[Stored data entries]
= = = = =

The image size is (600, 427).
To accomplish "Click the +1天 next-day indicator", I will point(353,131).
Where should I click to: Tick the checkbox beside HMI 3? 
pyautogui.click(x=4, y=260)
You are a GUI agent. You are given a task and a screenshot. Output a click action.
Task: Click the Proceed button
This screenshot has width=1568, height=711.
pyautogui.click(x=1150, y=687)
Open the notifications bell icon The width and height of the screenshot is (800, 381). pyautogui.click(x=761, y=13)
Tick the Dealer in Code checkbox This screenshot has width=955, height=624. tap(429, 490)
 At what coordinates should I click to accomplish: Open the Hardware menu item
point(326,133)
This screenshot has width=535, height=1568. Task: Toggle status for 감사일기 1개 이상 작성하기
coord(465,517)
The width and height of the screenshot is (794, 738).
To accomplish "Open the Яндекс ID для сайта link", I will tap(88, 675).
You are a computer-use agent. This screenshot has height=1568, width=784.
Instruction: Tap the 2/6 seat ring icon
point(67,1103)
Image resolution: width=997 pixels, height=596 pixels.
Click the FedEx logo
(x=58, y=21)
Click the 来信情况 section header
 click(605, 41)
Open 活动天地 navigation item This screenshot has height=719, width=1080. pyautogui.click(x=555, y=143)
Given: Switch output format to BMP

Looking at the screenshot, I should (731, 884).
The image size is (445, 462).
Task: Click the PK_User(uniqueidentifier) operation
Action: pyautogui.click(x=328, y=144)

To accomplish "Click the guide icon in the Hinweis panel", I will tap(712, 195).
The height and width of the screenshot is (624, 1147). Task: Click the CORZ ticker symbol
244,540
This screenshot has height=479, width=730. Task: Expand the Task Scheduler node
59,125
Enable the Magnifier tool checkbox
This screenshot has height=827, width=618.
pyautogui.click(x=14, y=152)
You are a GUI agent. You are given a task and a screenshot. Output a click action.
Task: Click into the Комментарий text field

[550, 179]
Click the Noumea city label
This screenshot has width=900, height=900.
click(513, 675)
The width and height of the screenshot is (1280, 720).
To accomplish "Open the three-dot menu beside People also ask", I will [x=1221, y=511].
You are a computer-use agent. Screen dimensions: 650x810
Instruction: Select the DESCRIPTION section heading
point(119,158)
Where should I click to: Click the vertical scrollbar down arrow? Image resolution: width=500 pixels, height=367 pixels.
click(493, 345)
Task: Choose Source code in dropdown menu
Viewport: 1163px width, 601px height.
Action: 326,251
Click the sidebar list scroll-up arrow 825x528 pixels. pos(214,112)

= = = = =

#### What is required
Tally the lines above that include "computer"; give only the tally.

#### Result of this task
2